**PASSAGE:**
START

Ive just moved hot end hide over more to the "hot" end and the floor temperature is reading 24/25C, would that be sufficient for a warm hide?its just one of those exo terra caves that i see in most vivs

i just moved the thermometer outside it and its going back up to the 30 mark

What would be keeping lower in the hide? its not moving anywhere in terms if away from the heat

Yeah was aware of keeping the moist hide on the cool end not to dry out, was just concerned incase it would be too cold, but a bit relieved to see they do switch over, wasnt sure whether they would during the day incase they would be afraid to

Its all a learning curve


----------



## Greecko (Jan 15, 2011)

caine7 said:


> when the heat mat warms up to the temp u set it to it will turn off! i have a hide in the warm end and the cold end so the gecko can go whenever


Yeah my moist hide is one of those climb in rocks for the gecko, im acting it as a cool end hide also, may just moisten it when its shedding, or would it be wise to always keep it moist?


----------



## Mozart (Jan 10, 2011)

Greecko said:


> haha my motto in life, better asking stupid questions to know than look stupid not knowing
> 
> Ive just moved hot end hide over more to the "hot" end and the floor temperature is reading 24/25C, would that be sufficient for a warm hide?its just one of those exo terra caves that i see in most vivs
> 
> ...


I'd try and get the temps to 31'C or 88'F at the hot end, which is where I take the thermostate / thermometer readers are?
If you set the thermostate to that temp then it'll sort it self out, but a good idea is to monitor it.


----------



## Mozart (Jan 10, 2011)

Greecko said:


> Yeah my moist hide is one of those climb in rocks for the gecko, im acting it as a cool end hide also, may just moisten it when its shedding, or would it be wise to always keep it moist?


I use a cricket tub with damp kitchen towl, always does the job.


----------



## caine7 (Jan 21, 2007)

Greecko said:


> Yeah my moist hide is one of those climb in rocks for the gecko, im acting it as a cool end hide also, may just moisten it when its shedding, or would it be wise to always keep it moist?


well i keep mines moist all the time cause you never no when there going to shed there skins you could miss it and if its always moist it will help them get all the skin around there toes which i have had to help them with b4:lol2:


----------



## Greecko (Jan 15, 2011)

Yeah I have the thermosta prove set down flat on the mat and the thermometer the same, basically beside eachother right where the heats at its best, and it was ready 32/33C, seems the thermostat set flat it reads it better, first time id seen it turn the heat off where id set it, so handy rearranging trying things

done a quick check on the cool hide with it bear and its at 19C so maybe the moss would help regulate it a bit better, isnt too cold sure?

Would you recommend me setting the hide DIRECTLY on top of the heat mat then? to maxmise the heat inside it when the gecko sleeps? or is the 25C alright? logically id go for right on the heat mat and the gecko can always move, right?


----------



## Mozart (Jan 10, 2011)

Temps are spot on  just keep an eye on them now and tweek the thermostate if needed.

How big is the tank?
I'd have one in the warm end, positioned where best for the gecko. But make sure that there is sufficient substrate on top of the heat mat so that the gecko won't get burn't.

END

**EXERCISE SET:**
1) Please list each distinct username that heads a post in the gecko forum thread.
2) Extend the gecko forum thread past its final post with a reply in the same casual style.

**DATA SHOWN:**
START

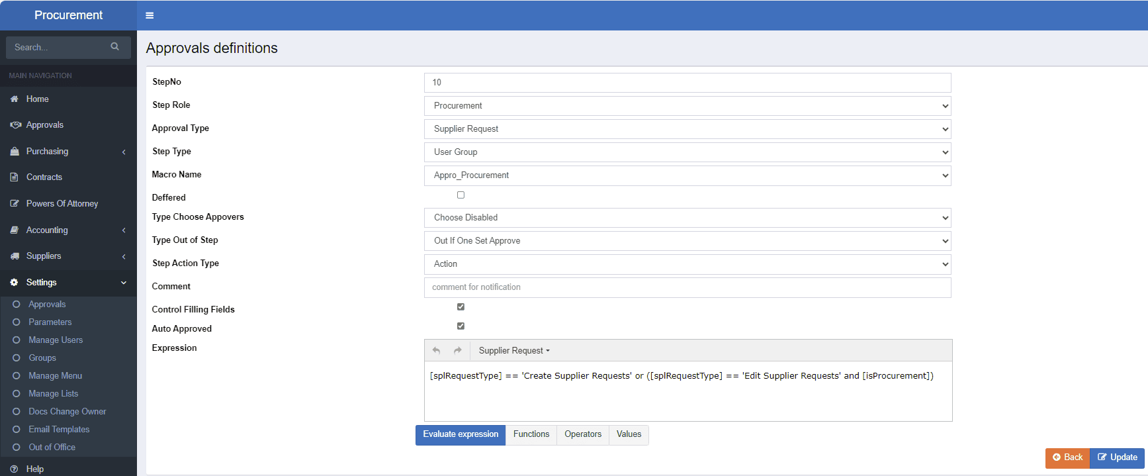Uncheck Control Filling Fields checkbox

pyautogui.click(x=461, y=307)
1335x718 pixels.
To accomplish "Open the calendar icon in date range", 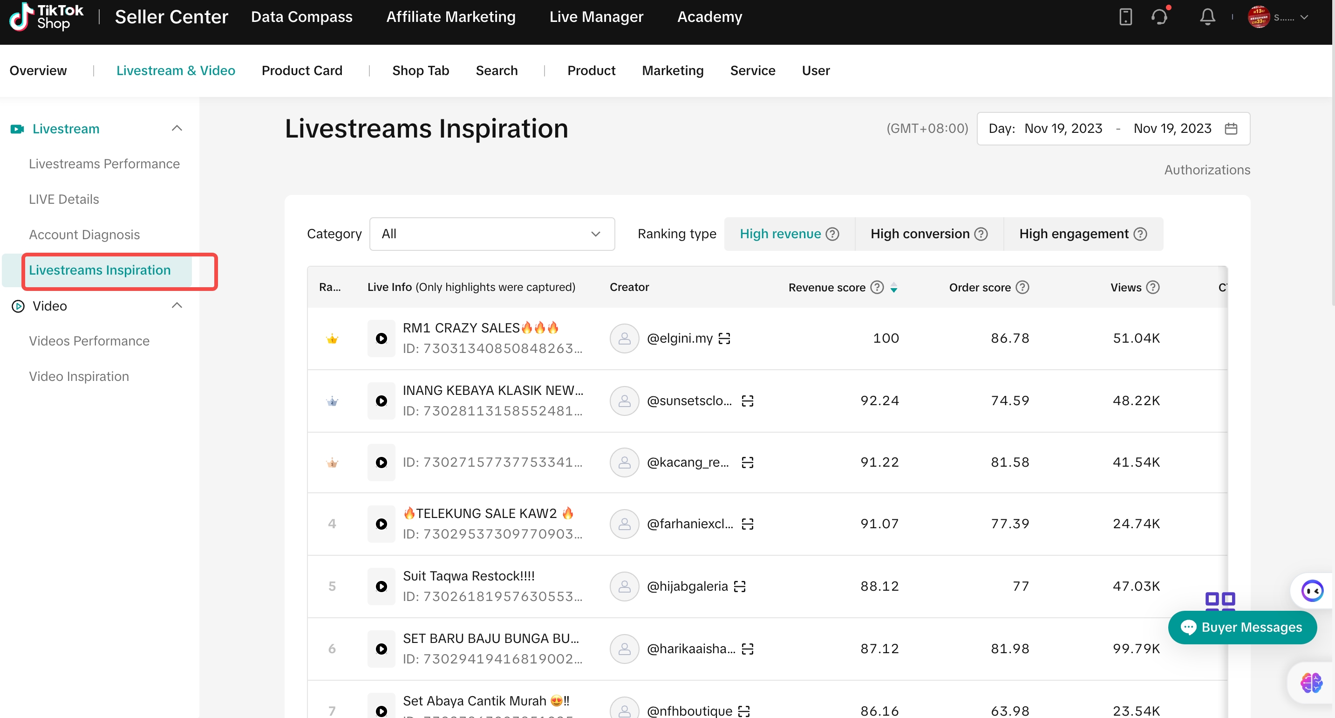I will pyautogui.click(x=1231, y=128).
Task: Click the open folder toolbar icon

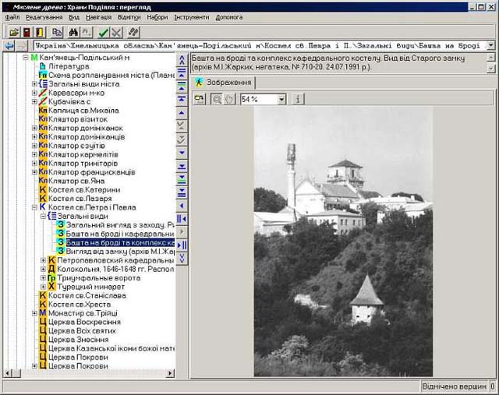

END

**RESPONSES BY TASK:**
1) Greecko, Mozart, caine7

2)
----------



## Greecko (Jan 15, 2011)

Its 91cm long (3foot) and 37cm deep, plenty of space so it should for the little guy

Yeah theres plenty of sub on top for the guy and he wont be able to reach mat, nor should he need to try

The hide is placed still where the inside temperature of it is still 25C, you reckon its alright there, or maybe a touch more to the mat

Also a problem that may arise is the amount of natural light coming itno my room, or lack of it, he wont be getting too much but basically my window os big enough, just that it faces a brick wall about a metre away  so even during the day theres barely much light

I work from very early morning to late in the evenings and leaving the light on all day may not go down wellm with my housemates, especially as sometimes i work very long shifts where i wouldnt have the chance to turn my rooms light on and off, so would no doubt stress him with the light left on constantly

are there any lights in the market that would automatically switch on and off with a timer, and be manually controlled, heard of clamp lights, these any good? any light that works on a timer would be great


----------



## Mozart (Jan 10, 2011)

I honestly wouldn't worry about to much light, they are nocternal animals and come out during the evenings. The room Oz is in has light coming in but his hides give him the darkness he craves for sleeping.

Thats a big tank btw, how bigs your Gecko?
If he/she is under 5 inches I'd look to maybe make it smaller by blocking off part of the tank.
Additionally you can add more hides and place them in different angels.


----------



## fizavi (Apr 6, 2010)

just get yourself a lamp hlder kit you can buy al the parts cheap in winkinsons for about £3 including cable, bulb holder and plug (bear in mind you would need a bit of electrical knowledge) or you can buy the sets on ebay. then get yourself a 24 hour timer again from wilkos for a couple of quid, and a pack of low wattage bulbs. plug the timer into the setup and set to the hours you want it on and off. as i said if you want it on at night go for a red bulb or if it's just the day go with a low wattage bulb.


----------



## Greecko (Jan 15, 2011)

Thanks guys!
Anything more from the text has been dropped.